Data under study:
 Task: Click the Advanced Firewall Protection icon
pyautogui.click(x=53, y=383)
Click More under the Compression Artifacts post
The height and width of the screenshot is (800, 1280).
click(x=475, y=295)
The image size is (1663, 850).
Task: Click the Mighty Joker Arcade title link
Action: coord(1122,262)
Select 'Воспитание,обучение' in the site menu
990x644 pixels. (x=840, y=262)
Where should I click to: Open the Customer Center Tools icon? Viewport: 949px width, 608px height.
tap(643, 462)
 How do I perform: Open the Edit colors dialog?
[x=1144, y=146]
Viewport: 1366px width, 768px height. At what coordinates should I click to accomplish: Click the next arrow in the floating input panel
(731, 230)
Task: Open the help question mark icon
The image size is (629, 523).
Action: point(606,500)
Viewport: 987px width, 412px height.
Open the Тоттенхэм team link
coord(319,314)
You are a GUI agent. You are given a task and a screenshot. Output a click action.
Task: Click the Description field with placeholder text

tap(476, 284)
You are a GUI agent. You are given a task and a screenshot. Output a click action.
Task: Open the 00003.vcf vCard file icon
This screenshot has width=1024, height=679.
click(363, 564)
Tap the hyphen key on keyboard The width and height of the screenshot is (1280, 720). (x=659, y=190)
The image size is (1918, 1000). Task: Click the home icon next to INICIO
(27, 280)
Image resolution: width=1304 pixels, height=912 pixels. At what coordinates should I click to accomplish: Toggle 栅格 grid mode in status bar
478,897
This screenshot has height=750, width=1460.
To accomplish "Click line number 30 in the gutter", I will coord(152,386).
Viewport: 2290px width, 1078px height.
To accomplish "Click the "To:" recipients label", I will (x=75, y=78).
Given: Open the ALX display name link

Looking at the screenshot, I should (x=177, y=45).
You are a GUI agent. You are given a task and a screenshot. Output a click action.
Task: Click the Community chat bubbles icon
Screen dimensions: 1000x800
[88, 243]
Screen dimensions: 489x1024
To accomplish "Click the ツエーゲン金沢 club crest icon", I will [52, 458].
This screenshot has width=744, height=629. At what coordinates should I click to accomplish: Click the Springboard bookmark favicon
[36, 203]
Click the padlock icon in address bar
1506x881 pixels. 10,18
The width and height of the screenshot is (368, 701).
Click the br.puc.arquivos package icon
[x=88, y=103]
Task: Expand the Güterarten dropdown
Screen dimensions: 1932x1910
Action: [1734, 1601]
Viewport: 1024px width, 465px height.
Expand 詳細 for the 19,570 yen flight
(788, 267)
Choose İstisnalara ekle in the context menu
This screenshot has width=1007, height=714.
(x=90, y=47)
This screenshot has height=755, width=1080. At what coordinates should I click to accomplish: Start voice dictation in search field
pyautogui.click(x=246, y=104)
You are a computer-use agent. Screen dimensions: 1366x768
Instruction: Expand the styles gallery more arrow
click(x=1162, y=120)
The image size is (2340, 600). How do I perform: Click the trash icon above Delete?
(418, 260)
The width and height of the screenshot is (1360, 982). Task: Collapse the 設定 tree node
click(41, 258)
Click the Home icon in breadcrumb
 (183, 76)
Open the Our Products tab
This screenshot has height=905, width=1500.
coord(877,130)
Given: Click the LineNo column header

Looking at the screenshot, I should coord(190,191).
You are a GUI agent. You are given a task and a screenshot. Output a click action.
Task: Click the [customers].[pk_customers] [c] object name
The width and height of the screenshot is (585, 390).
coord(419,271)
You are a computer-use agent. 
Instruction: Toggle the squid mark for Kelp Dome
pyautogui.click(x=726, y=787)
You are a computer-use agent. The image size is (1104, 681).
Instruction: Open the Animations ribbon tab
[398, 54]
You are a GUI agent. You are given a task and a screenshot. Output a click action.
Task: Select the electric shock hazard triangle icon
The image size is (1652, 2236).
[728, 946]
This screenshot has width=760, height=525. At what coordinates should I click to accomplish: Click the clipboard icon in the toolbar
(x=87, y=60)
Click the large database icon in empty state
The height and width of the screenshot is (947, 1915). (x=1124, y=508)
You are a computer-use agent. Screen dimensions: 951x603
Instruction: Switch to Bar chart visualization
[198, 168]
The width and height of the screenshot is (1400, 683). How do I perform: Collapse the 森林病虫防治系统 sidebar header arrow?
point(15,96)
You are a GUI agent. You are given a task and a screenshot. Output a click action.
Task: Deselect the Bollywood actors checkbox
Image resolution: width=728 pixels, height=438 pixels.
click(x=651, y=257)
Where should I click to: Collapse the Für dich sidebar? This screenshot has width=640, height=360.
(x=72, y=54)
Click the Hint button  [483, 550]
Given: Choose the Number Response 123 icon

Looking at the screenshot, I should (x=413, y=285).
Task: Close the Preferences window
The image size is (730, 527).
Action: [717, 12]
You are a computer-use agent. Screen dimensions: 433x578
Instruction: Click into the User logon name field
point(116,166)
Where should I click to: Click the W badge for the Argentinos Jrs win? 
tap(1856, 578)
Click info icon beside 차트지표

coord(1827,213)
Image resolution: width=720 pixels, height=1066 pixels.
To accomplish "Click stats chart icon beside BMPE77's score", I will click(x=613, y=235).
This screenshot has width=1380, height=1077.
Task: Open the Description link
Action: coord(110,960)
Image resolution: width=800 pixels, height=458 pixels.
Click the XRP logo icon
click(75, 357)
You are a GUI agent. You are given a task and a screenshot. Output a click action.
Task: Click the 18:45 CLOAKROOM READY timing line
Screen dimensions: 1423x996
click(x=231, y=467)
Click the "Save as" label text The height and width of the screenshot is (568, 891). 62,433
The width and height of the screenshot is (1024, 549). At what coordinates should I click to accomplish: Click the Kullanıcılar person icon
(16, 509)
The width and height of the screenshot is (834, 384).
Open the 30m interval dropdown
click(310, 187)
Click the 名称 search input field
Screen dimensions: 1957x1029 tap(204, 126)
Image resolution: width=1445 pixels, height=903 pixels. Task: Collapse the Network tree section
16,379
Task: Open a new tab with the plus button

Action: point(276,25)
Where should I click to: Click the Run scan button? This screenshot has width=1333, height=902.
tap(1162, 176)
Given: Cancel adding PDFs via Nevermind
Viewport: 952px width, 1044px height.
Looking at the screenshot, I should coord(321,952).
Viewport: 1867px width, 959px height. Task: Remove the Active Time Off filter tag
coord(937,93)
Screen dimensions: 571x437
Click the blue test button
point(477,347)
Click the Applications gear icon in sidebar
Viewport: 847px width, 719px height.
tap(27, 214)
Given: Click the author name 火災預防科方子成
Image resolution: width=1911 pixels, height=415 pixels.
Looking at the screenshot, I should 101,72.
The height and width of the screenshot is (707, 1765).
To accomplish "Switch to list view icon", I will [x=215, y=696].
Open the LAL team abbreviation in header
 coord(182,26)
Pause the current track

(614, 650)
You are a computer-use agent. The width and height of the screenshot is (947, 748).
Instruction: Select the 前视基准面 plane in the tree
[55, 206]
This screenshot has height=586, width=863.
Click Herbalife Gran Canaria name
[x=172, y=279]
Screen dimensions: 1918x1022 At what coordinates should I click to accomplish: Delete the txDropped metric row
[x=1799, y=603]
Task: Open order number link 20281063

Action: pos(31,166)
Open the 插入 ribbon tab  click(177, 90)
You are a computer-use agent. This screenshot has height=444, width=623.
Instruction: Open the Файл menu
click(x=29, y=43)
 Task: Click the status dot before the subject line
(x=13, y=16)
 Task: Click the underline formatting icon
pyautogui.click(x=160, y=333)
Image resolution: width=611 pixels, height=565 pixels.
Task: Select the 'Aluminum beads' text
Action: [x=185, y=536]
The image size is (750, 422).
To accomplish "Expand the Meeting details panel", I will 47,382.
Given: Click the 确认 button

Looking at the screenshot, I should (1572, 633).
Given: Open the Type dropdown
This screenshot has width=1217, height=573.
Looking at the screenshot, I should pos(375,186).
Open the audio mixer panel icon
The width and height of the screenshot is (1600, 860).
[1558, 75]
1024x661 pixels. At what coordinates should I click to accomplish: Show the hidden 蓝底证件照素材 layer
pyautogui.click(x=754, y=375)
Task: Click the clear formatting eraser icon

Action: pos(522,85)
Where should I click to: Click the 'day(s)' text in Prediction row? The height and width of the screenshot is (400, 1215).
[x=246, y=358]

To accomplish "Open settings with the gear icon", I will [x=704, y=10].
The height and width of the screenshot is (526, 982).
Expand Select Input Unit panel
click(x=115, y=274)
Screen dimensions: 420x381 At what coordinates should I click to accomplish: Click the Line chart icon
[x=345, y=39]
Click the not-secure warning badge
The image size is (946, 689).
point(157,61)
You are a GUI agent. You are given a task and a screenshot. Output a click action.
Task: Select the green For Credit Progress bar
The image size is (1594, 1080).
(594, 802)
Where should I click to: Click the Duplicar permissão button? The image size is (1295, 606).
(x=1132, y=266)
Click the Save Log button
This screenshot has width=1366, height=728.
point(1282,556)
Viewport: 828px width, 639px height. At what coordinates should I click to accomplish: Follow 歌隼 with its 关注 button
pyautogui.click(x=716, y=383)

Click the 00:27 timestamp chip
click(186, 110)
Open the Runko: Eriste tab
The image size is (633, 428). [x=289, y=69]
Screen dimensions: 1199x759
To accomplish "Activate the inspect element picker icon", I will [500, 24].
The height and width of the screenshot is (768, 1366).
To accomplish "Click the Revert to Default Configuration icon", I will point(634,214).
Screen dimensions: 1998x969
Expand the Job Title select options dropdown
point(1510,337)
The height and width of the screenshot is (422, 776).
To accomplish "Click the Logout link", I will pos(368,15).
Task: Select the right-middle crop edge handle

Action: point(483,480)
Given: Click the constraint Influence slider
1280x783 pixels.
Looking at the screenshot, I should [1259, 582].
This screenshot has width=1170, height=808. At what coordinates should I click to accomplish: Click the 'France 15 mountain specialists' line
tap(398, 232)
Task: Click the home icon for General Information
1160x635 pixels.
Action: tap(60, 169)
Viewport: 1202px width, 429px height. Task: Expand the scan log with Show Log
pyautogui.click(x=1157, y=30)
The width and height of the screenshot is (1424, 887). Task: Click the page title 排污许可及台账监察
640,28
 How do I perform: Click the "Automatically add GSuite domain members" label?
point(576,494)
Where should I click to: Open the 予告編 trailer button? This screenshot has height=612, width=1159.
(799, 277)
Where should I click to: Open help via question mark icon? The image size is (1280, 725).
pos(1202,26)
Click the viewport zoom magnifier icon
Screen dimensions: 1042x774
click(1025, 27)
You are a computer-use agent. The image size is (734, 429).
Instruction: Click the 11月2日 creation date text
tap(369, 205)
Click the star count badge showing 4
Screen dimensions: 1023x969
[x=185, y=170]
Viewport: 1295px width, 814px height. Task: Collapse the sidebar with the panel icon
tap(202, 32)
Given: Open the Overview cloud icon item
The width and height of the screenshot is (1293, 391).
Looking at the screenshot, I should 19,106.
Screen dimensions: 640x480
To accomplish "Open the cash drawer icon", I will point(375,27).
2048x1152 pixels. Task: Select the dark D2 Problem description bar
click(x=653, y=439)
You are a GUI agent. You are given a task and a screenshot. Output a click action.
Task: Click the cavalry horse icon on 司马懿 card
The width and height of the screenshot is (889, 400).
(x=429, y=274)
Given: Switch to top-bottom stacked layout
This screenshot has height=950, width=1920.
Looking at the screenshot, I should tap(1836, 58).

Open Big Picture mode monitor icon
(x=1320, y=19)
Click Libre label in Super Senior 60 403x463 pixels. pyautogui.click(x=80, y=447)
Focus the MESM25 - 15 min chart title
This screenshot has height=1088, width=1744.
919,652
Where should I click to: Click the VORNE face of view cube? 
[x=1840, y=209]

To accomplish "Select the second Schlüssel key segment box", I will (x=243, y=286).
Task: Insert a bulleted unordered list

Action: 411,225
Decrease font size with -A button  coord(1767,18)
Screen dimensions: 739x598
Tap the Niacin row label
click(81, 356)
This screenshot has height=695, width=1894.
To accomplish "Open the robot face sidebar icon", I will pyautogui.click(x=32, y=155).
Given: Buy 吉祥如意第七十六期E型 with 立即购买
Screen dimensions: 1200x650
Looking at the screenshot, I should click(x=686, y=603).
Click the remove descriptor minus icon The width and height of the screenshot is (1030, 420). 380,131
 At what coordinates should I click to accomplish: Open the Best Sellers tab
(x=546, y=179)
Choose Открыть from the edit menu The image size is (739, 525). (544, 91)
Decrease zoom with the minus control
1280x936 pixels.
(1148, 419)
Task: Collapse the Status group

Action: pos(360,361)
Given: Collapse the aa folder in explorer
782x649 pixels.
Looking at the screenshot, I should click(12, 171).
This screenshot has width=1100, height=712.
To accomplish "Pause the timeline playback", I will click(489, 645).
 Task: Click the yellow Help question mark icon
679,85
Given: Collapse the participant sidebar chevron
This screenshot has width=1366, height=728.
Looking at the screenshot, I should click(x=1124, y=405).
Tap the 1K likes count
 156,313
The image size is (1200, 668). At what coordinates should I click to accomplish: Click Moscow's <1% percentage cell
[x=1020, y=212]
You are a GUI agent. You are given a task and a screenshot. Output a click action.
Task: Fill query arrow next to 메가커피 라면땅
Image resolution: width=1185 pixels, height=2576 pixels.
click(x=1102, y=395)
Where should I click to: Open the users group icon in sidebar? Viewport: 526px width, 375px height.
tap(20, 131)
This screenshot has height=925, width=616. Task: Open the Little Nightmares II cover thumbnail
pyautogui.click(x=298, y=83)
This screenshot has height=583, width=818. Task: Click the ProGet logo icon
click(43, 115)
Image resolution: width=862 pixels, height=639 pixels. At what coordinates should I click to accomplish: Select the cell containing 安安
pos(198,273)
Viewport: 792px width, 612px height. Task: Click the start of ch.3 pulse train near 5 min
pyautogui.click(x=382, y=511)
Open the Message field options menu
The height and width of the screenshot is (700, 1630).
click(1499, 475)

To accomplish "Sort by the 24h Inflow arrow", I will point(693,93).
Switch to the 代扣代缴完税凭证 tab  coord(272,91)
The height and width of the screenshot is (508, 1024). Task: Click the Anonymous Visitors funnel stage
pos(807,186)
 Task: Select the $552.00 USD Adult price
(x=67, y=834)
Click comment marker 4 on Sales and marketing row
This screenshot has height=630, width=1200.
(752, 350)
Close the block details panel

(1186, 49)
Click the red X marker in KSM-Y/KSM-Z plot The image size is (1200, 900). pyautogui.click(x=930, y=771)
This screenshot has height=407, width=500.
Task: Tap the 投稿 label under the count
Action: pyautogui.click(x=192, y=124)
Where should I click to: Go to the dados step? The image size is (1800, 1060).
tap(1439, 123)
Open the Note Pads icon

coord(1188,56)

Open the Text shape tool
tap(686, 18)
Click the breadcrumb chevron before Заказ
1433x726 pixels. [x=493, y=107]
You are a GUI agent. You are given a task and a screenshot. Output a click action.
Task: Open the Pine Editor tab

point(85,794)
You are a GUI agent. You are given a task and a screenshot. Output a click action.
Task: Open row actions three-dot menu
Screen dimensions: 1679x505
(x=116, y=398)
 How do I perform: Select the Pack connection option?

Problem statement: Read the records above. Show each line that has the string "Decrease".

Response for this exercise:
Decrease font size with -A button  coord(1767,18)
Decrease zoom with the minus control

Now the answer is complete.